SUPPLIED PASSAGE:

Btrfs: use a btree inode instead of sb_getblk

Signed-off-by: Chris Mason <chris.mason@oracle.com>
diff --git a/fs/btrfs/disk-io.c b/fs/btrfs/disk-io.c
index 758a62a..970103f 100644
--- a/fs/btrfs/disk-io.c
+++ b/fs/btrfs/disk-io.c
@@ -1,14 +1,17 @@
 #include <linux/module.h>
 #include <linux/fs.h>
+#include <linux/blkdev.h>
 #include "ctree.h"
 #include "disk-io.h"
 #include "transaction.h"
 
+
 static int check_tree_block(struct btrfs_root *root, struct buffer_head *buf)
 {
 	struct btrfs_node *node = btrfs_buffer_node(buf);
-	if (buf->b_blocknr != btrfs_header_blocknr(&node->header))
+	if (buf->b_blocknr != btrfs_header_blocknr(&node->header)) {
 		BUG();
+	}
 	if (root->node && btrfs_header_parentid(&node->header) !=
 	    btrfs_header_parentid(btrfs_buffer_header(root->node))) {
 		BUG();
@@ -16,25 +19,154 @@
 	return 0;
 }
 
-struct buffer_head *alloc_tree_block(struct btrfs_root *root, u64 blocknr)
+struct buffer_head *btrfs_find_tree_block(struct btrfs_root *root, u64 blocknr)
 {
-	return sb_getblk(root->fs_info->sb, blocknr);
+	struct address_space *mapping = root->fs_info->btree_inode->i_mapping;
+	int blockbits = root->fs_info->sb->s_blocksize_bits;
+	unsigned long index = blocknr >> (PAGE_CACHE_SHIFT - blockbits);
+	struct page *page;
+	struct buffer_head *bh;
+	struct buffer_head *head;
+	struct buffer_head *ret = NULL;
+
+	page = find_lock_page(mapping, index);
+	if (!page)
+		return NULL;
+
+	if (!page_has_buffers(page))
+		goto out_unlock;
+
+	head = page_buffers(page);
+	bh = head;
+	do {
+		if (buffer_mapped(bh) && bh->b_blocknr == blocknr) {
+			ret = bh;
+			get_bh(bh);
+			goto out_unlock;
+		}
+		bh = bh->b_this_page;
+	} while (bh != head);
+out_unlock:
+	unlock_page(page);
+	page_cache_release(page);
+	return ret;
 }
 
-struct buffer_head *find_tree_block(struct btrfs_root *root, u64 blocknr)
+struct buffer_head *btrfs_find_create_tree_block(struct btrfs_root *root,
+						 u64 blocknr)
 {
-	return sb_getblk(root->fs_info->sb, blocknr);
+	struct address_space *mapping = root->fs_info->btree_inode->i_mapping;
+	int blockbits = root->fs_info->sb->s_blocksize_bits;
+	unsigned long index = blocknr >> (PAGE_CACHE_SHIFT - blockbits);
+	struct page *page;
+	struct buffer_head *bh;
+	struct buffer_head *head;
+	struct buffer_head *ret = NULL;
+	u64 first_block = index << (PAGE_CACHE_SHIFT - blockbits);
+	page = grab_cache_page(mapping, index);
+	if (!page)

GIVEN DATA:

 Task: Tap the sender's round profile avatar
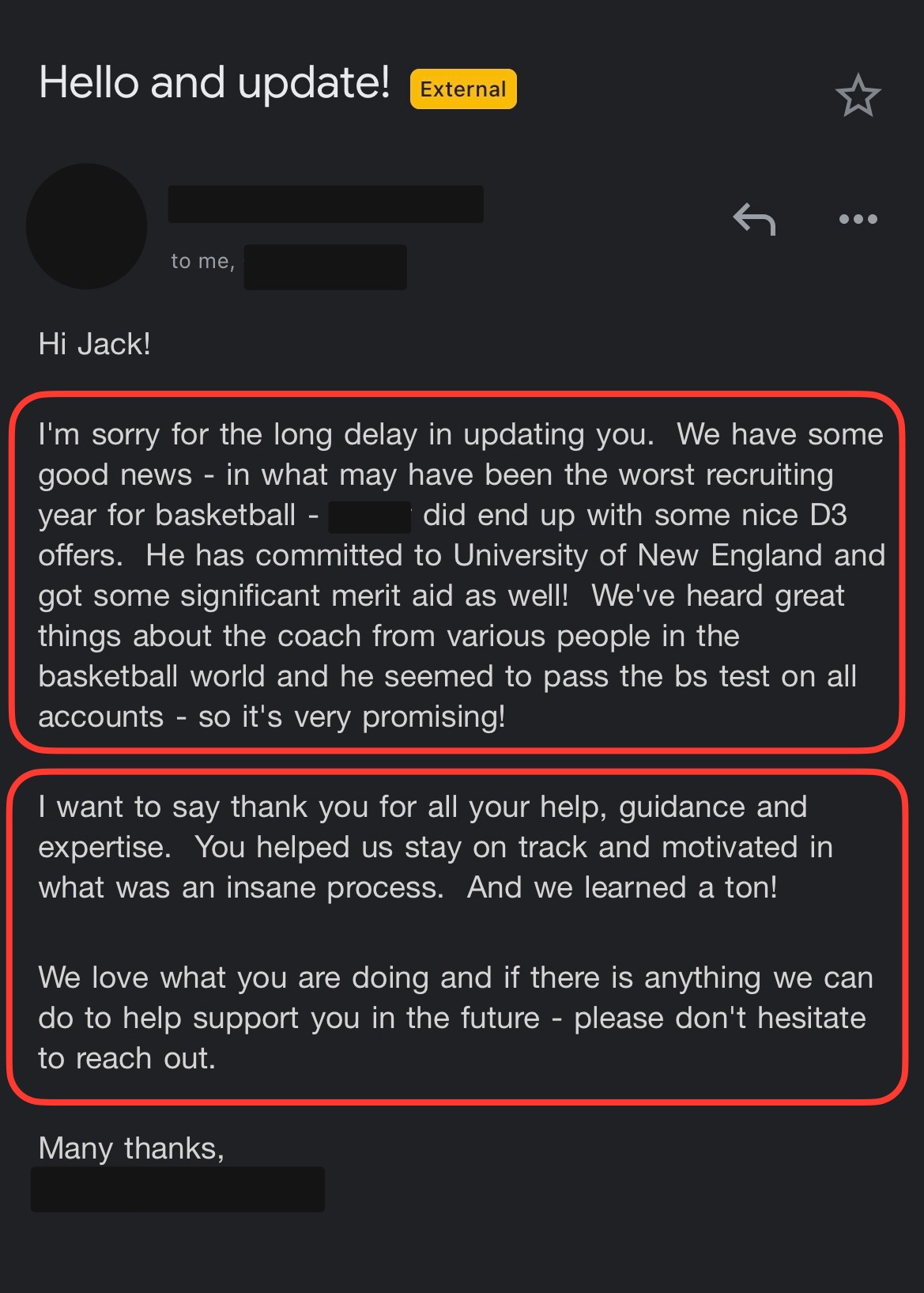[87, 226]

--

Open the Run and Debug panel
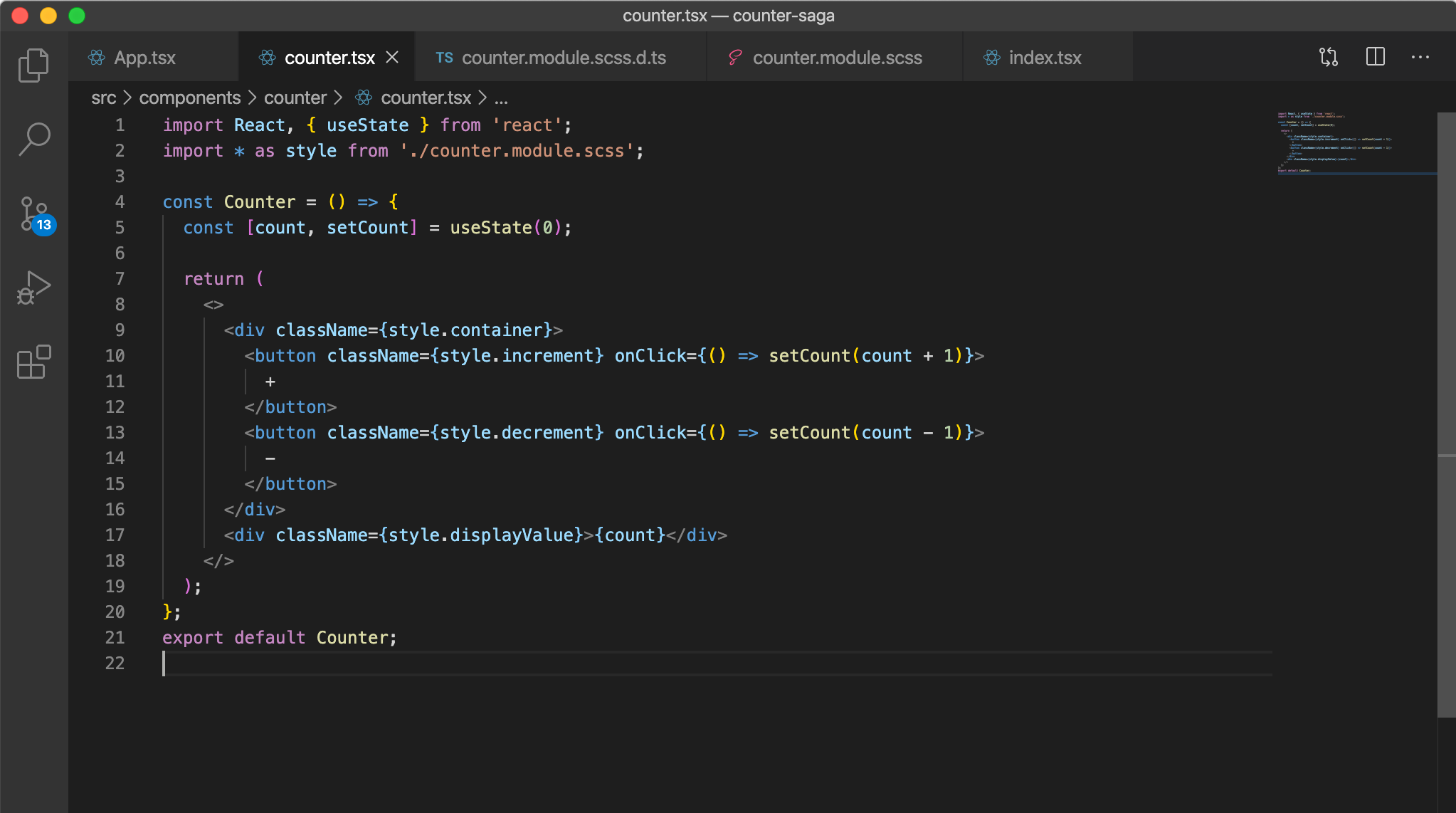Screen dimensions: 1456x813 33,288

WRITTEN PROBLEM A:
For each statement, say yes or no according to the Btrfs patch, and quote the exact words from the patch that decide it.
(i) The patch adds an include of linux/blkdev.h to disk-io.c.
(ii) The removed alloc_tree_block function returned the result of sb_getblk.
(iii) btrfs_find_tree_block obtains its page with grab_cache_page.
WRITTEN PROBLEM B:
Extend the Btrfs patch from its final line.
None of the entries is needed for what comes next.

WRITTEN ANSWER A:
(i) Yes: "#include <linux/blkdev.h>"
(ii) Yes: "return sb_getblk(root->fs_info->sb, blocknr);"
(iii) No: "page = find_lock_page(mapping, index);"

WRITTEN ANSWER B:
+		return NULL;
+
+	wait_on_page_writeback(page);
+	if (!page_has_buffers(page))
+		create_empty_buffers(page, root->fs_info->sb->s_blocksize, 0);
+	head = page_buffers(page);
+	bh = head;
+	do {
+		if (!buffer_mapped(bh)) {
+			bh->b_bdev = root->fs_info->sb->s_bdev;
+			bh->b_blocknr = first_block;
+			set_buffer_mapped(bh);
+		}
+		if (bh->b_blocknr == blocknr) {
+			ret = bh;
+			get_bh(bh);
+			goto out_unlock;
+		}
+		bh = bh->b_this_page;
+		first_block++;
+	} while (bh != head);
+out_unlock:
+	unlock_page(page);
+	page_cache_release(page);
+	return ret;
 }
 
+static sector_t max_block(struct block_device *bdev)
+{
+	sector_t retval = ~((sector_t)0);
+	loff_t sz = i_size_read(bdev->bd_inode);
+
+	if (sz) {
+		unsigned int size = block_size(bdev);
+		unsigned int sizebits = blksize_bits(size);
+		retval = (sz >> sizebits);
+	}
+	return retval;
+}
+
+static int btree_get_block(struct inode *inode, sector_t iblock,
+			   struct buffer_head *bh, int create)
+{
+	if (iblock >= max_block(inode->i_sb->s_bdev)) {
+		if (create)
+			return -EIO;
+
+		/*
+		 * for reads, we're just trying to fill a partial page.
+		 * return a hole, they will have to call get_block again
+		 * before they can fill it, and they will get -EIO at that
+		 * time
+		 */
+		return 0;
+	}
+	bh->b_bdev = inode->i_sb->s_bdev;
+	bh->b_blocknr = iblock;
+	set_buffer_mapped(bh);
+	return 0;
+}
+
+static int btree_writepage(struct page *page, struct writeback_control *wbc)
+{
+	return block_write_full_page(page, btree_get_block, wbc);
+}
+
+static int btree_readpage(struct file * file, struct page * page)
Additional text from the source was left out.